■ WHAT IS EXPECTED:
Set down each line of the data below exactly as it stands, dropping the pictures.

Collected data:
----------

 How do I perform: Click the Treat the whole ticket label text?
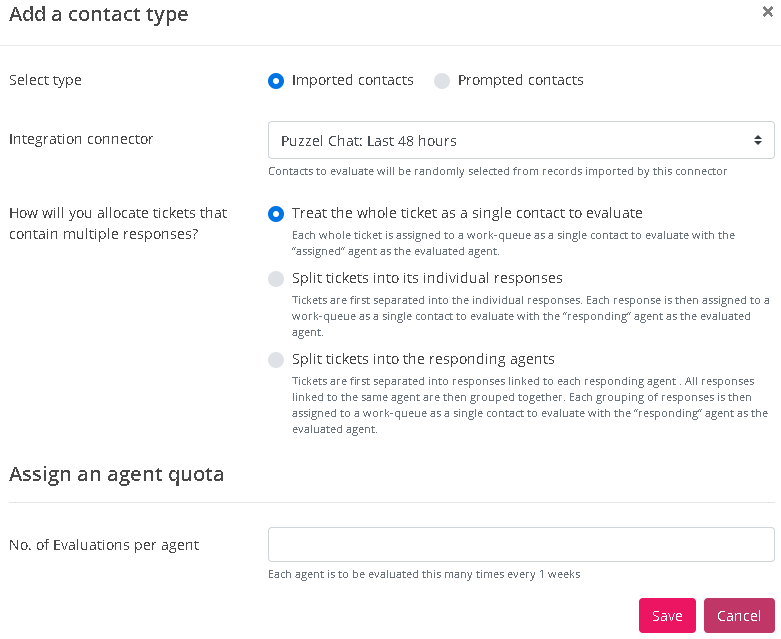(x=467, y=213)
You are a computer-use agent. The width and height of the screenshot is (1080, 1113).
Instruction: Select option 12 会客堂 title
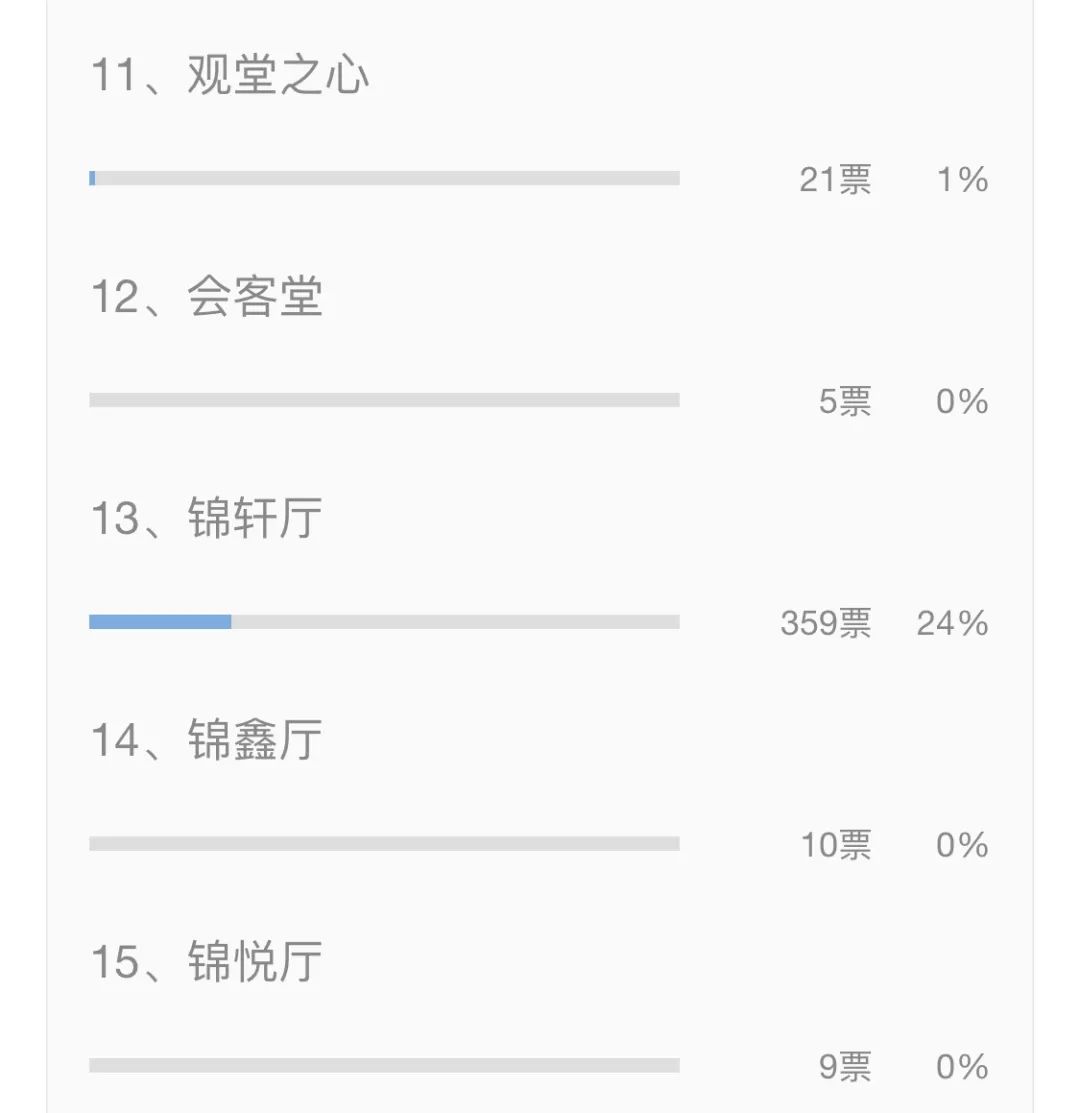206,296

----------

■ SOLVED PROBLEM:
 How do I perform: Click the Treat the whole ticket label text?
(x=467, y=213)
You are a computer-use agent. The width and height of the screenshot is (1080, 1113).
Instruction: Select option 12 会客堂 title
206,296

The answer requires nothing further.